Over at the other Big Team, Ganassi, not one of them are in the top five in points. That’s amazing. No surprises to see Scott Dixon up front for the team.. but a huge surprise to see Dario Franchitti struggle so much. I’d read of his difficulty adapting to the car but I didn’t have any idea it was this bad. Add in the trouble he’s had with the ECU and his championship defence is all but over already. That said, he’s put in some spirited recovery drives – I’ve no idea how he made up so many positions at both Barber and Sao Paulo. There’s also a lot of racing to be done.

JR Hildebrand and Panther Racing seem to have overcome any weakness the team had on road courses. Similarly, I was pleased to see Ed Carpenter at Sao Paulo was running similar lap times to competitors on similar tyres, after struggling so often it is great to see the oval specialist making real progress on other courses.
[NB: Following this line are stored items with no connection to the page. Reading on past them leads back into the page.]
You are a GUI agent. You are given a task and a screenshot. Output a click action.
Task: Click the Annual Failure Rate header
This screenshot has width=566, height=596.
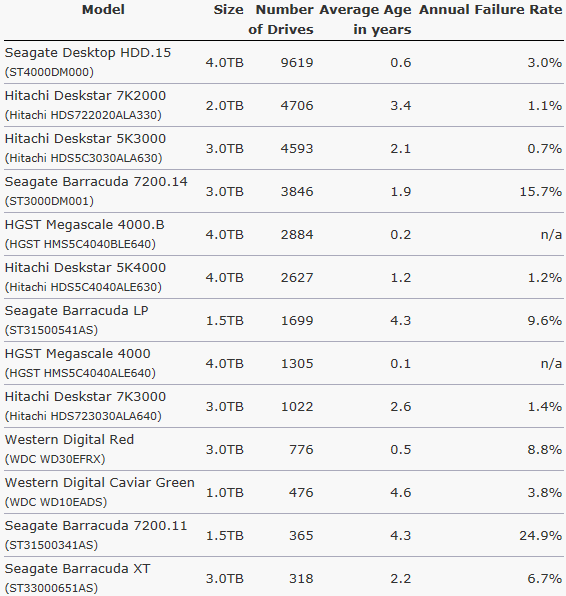(x=491, y=10)
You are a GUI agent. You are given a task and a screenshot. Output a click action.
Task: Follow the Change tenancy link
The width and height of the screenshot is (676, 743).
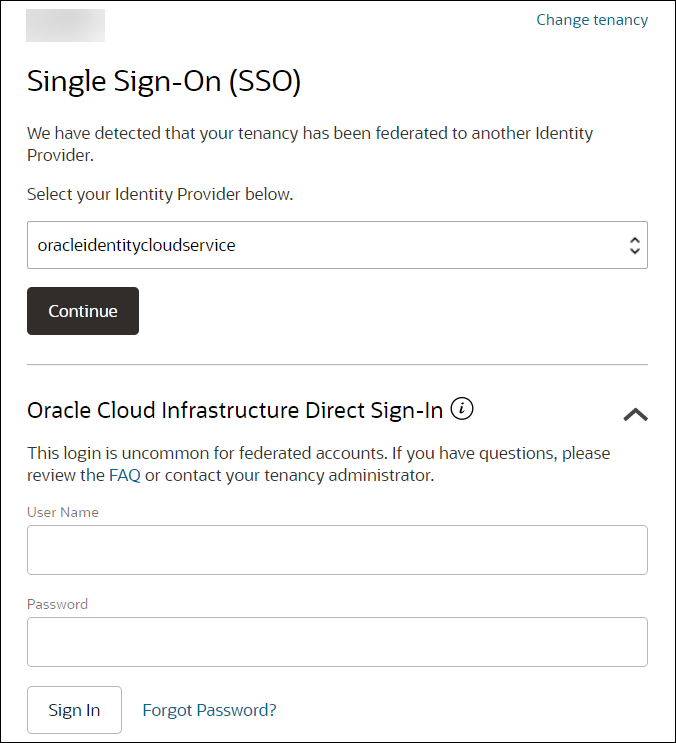click(x=592, y=20)
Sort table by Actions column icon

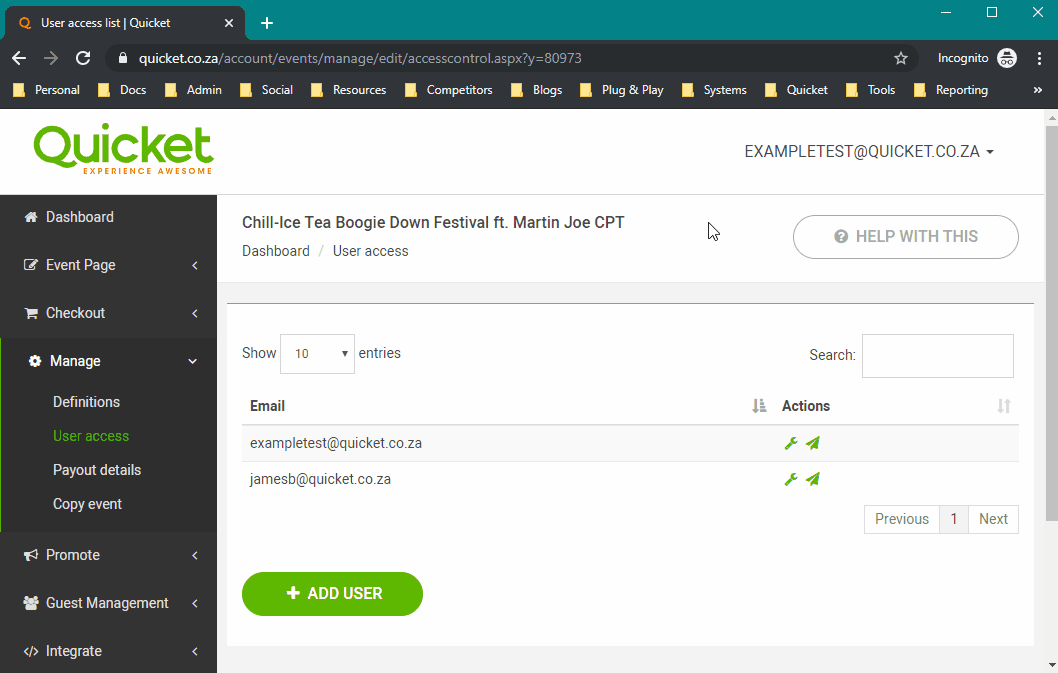(x=1004, y=406)
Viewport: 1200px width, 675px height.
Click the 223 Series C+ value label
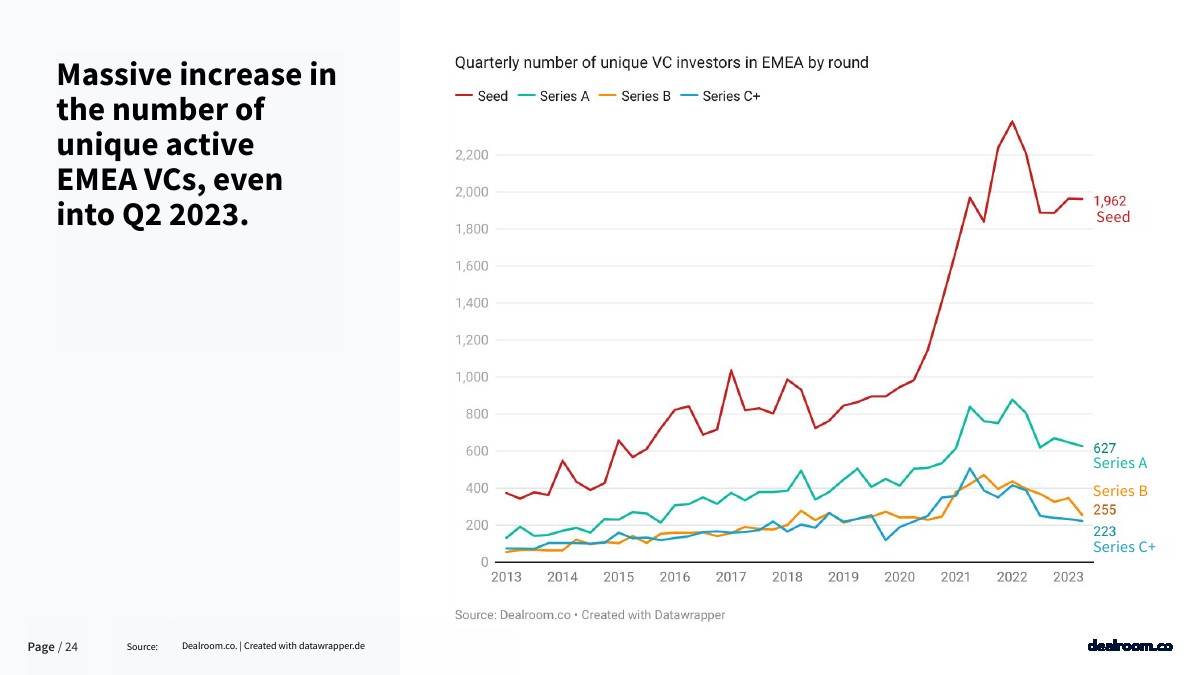1104,531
Josef Newgarden is very impressive in his rookie year, very fast and has his head screwed on. So much so that I forget he’s a rookie sometimes, only to be reminded so when he makes the errors that are inevitible in the first year in the big league.

Takuma Sato and EJ Viso have calmed down immensely. Sato is driving extremely well, he’s not crashing into things and the reasons he’s not been recording results were not of his making – it was great to see him rewarded with a podium in Brazil. As a measure of Viso’s progress, he finished as top KV runner in Brazil in a team containing Tony Kanaan and Rubens Barrichello – need I say more?

Rubens himself is adapting well. He did seem out of his depth in his first race but that’s understandable, completely different environment to what’s he has been used to. Then in the other three races he scored three top tens! I expect he’ll only get better on the other road courses. Up next though is Indy and a couple of other ovals, one of the big storylines of May and June will be how Rubens adapts to oval racing. TK seems to be struggling a little this year.. I’m sure he’ll work it out.

What’s happening with Justin Wilson? Can he still be struggling with the injury he picked up last year, despite the win at the Daytona 24 Hours? Perhaps he’s just not getting along with this car. He’s yet to finish higher than 10th this year.

Officialdom

Much improved over recent years. There’s a greater transparency and clarity, there’s a common-sense approach and willingness to listen to fans, teams and drivers alike. There are still calls I disagree with (e.g. incurring penalties after an engine failure in testing), thankfully the number of them is reducing to the sort of level you might say of any series. Starts and restarts look much better. And halleluyah, the ‘draw a line in the middle of the track’ rule is gone!